L’univers de l’automobile de luxe s’apprête à vivre une révolution historique. Ferrari, l’emblématique constructeur italien synonyme de performances thermiques et de rugissements de moteur V12, franchit un cap audacieux en développant sa toute première supercar 100% électrique. Cette annonce marque un tournant majeur pour une marque qui a bâti sa légende sur la mécanique traditionnelle.
Un virage stratégique pour le Cheval Cabré
La décision de Ferrari de s’aventurer dans l’électrification totale n’est pas anodine. Alors que le constructeur de Maranello a longtemps résisté à cette transition, les contraintes réglementaires européennes et l’évolution des attentes de sa clientèle fortunée l’ont poussé à repenser sa stratégie. Le PDG Benedetto Vigna a confirmé que cette première Ferrari électrique devrait voir le jour courant 2025, marquant ainsi l’entrée de la marque dans une nouvelle ère.

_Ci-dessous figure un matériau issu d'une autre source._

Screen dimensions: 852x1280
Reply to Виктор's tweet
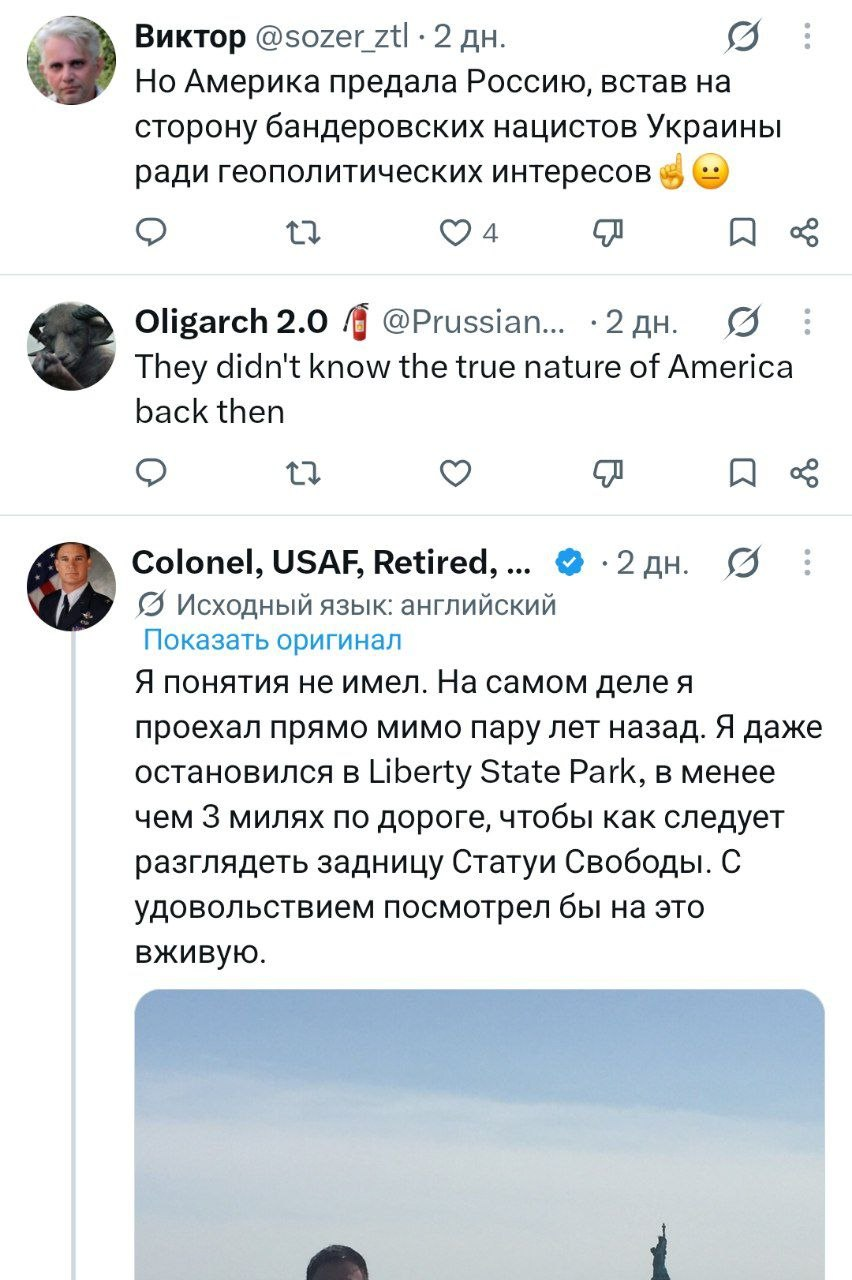[150, 234]
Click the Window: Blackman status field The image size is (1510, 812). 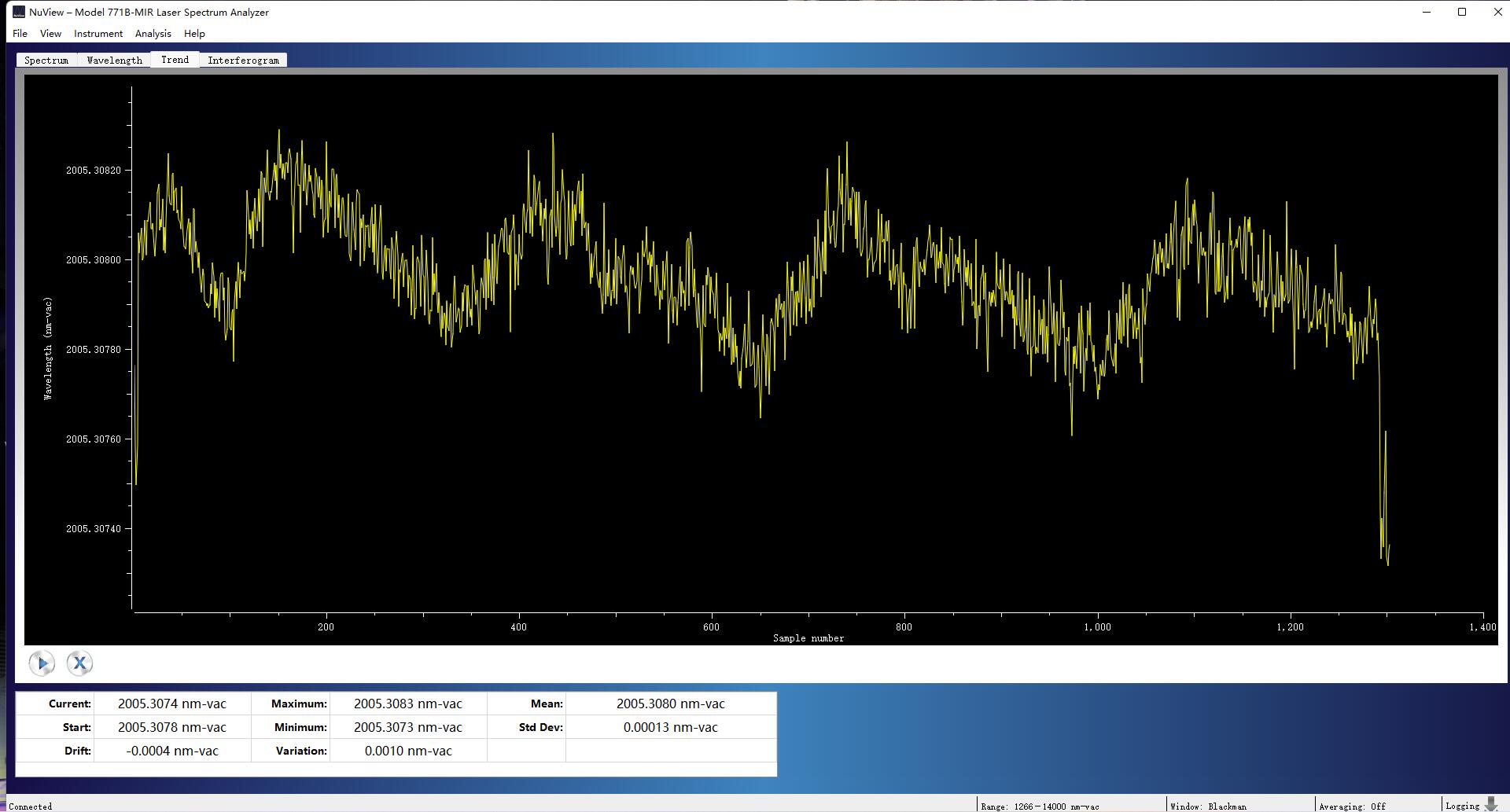1208,806
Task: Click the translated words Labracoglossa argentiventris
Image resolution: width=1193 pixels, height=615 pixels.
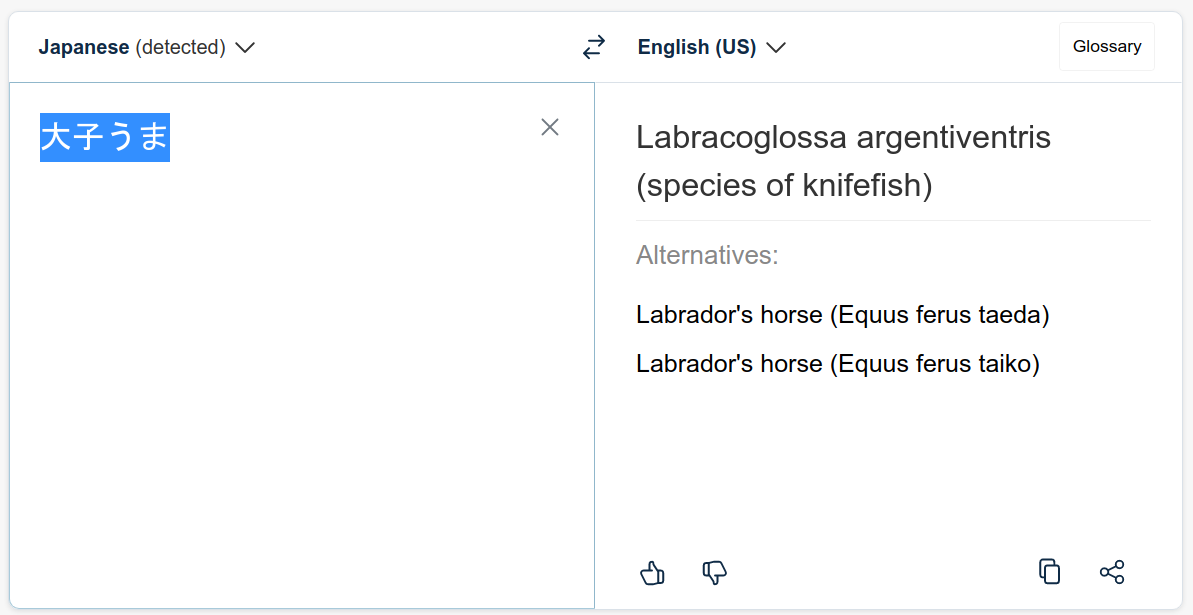Action: pyautogui.click(x=843, y=137)
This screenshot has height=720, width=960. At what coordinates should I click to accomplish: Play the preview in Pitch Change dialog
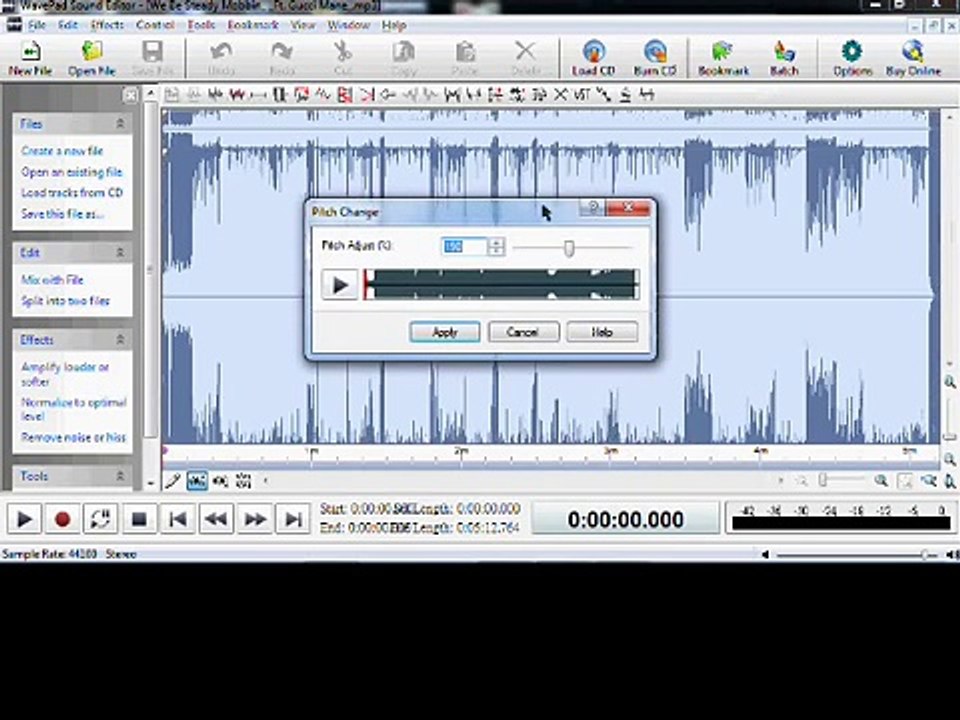tap(340, 285)
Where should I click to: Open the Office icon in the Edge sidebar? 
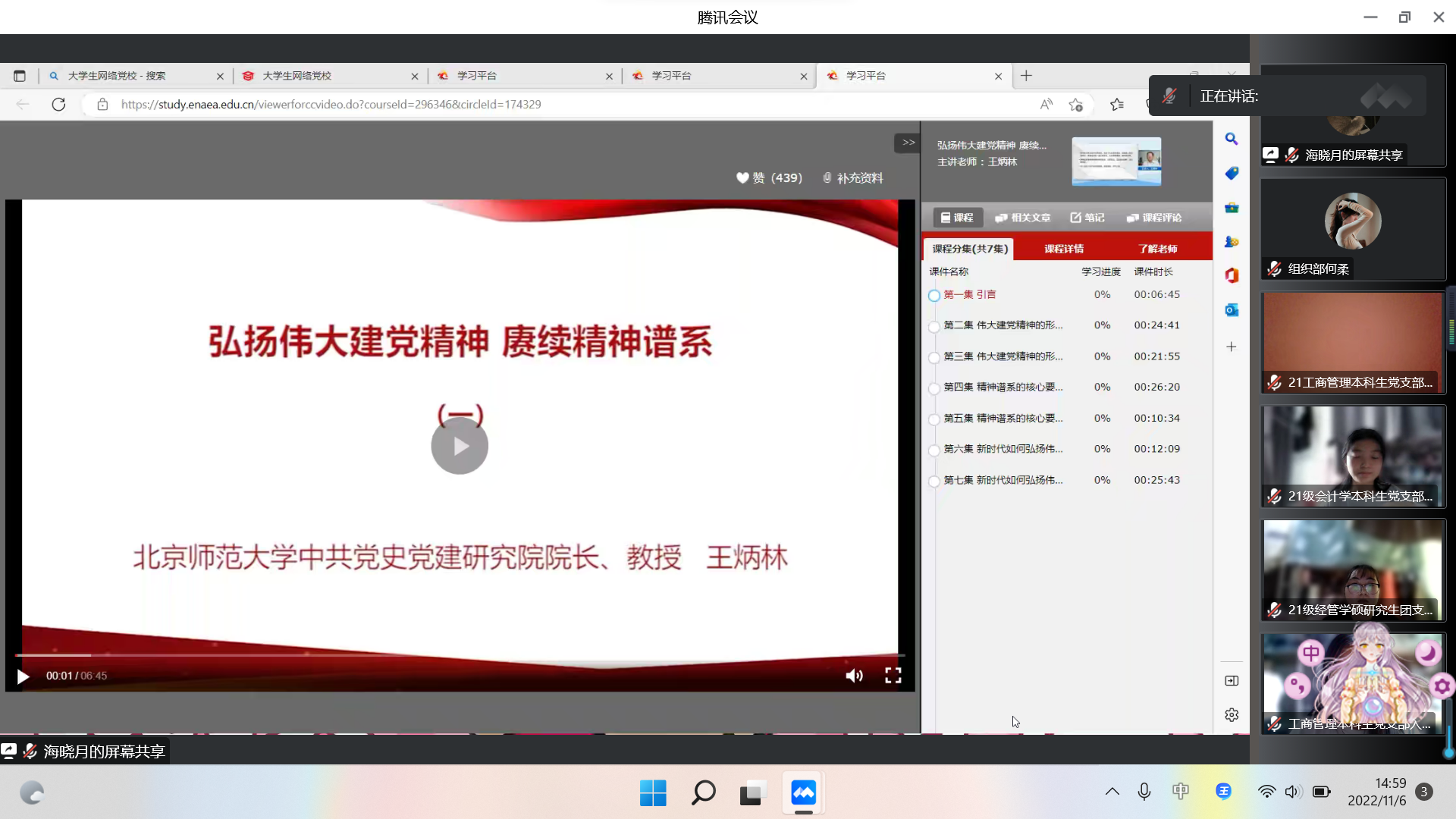click(1231, 275)
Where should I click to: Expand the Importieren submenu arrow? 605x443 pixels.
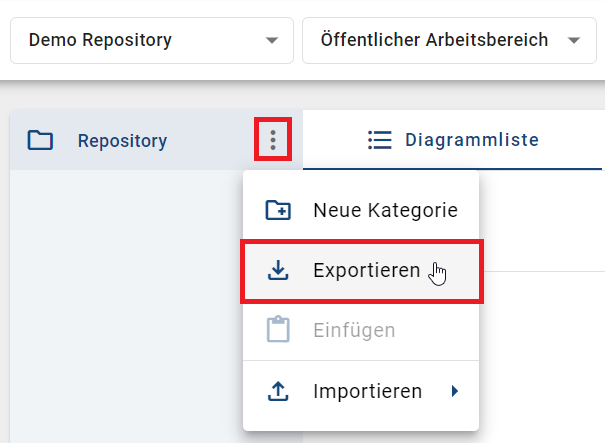455,391
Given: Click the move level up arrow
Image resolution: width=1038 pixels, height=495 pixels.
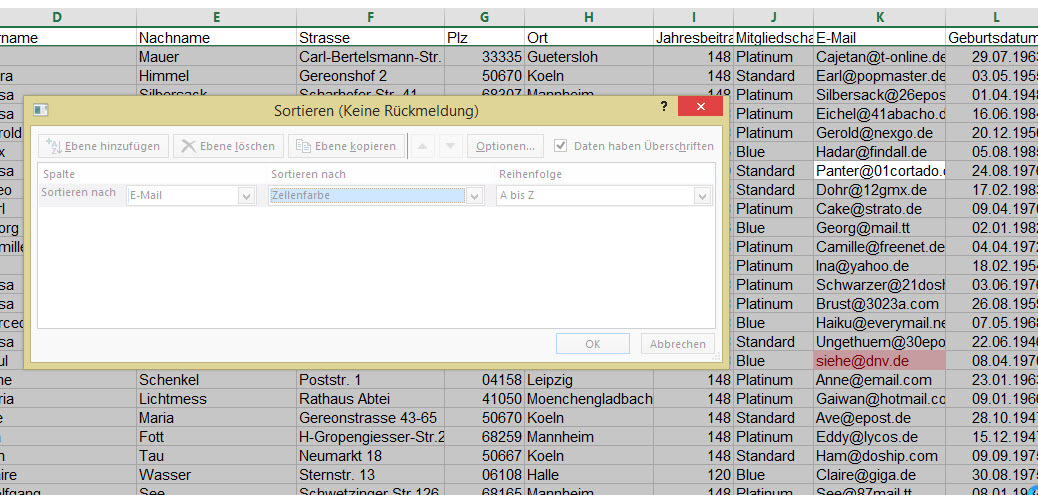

Cette supercar électrique représente bien plus qu’un simple ajout au catalogue. Elle incarne la capacité de Ferrari à conjuguer innovation technologique et ADN sportif, deux piliers apparemment contradictoires dans l’univorme de l’électrique où le silence remplace traditionnellement la symphonie mécanique.
Des performances dignes du mythe Ferrari

Les premiers indices laissent présager des caractéristiques techniques époustouflantes. Ferrari promet une puissance dépassant les 1000 chevaux, distribuée via plusieurs moteurs électriques positionnés stratégiquement pour optimiser la répartition des masses et le comportement dynamique. L’objectif affiché ? Proposer des accélérations foudroyantes avec un 0 à 100 km/h abattu en moins de 2 secondes.
La gestion thermique des batteries et des moteurs électriques constitue un défi majeur que les ingénieurs de Maranello prennent très au sérieux. Ferrari développe ses propres solutions pour garantir des performances constantes, même lors d’utilisations intensives sur circuit. Le constructeur refuse catégoriquement que sa première électrique souffre des problèmes de surchauffe observés chez certains concurrents lors de sessions track intensives. Pour en apprendre davantage, suivez ce lien.
Un design qui fera date
Côté esthétique, Ferrari garde jalousement le secret, mais les observateurs s’accordent sur un point : cette supercar électrique ne ressemblera à aucune autre. Le centre de design de Maranello travaille sur des lignes qui respecteront l’héritage stylistique de la marque tout en intégrant les contraintes aérodynamiques spécifiques à l’électrique.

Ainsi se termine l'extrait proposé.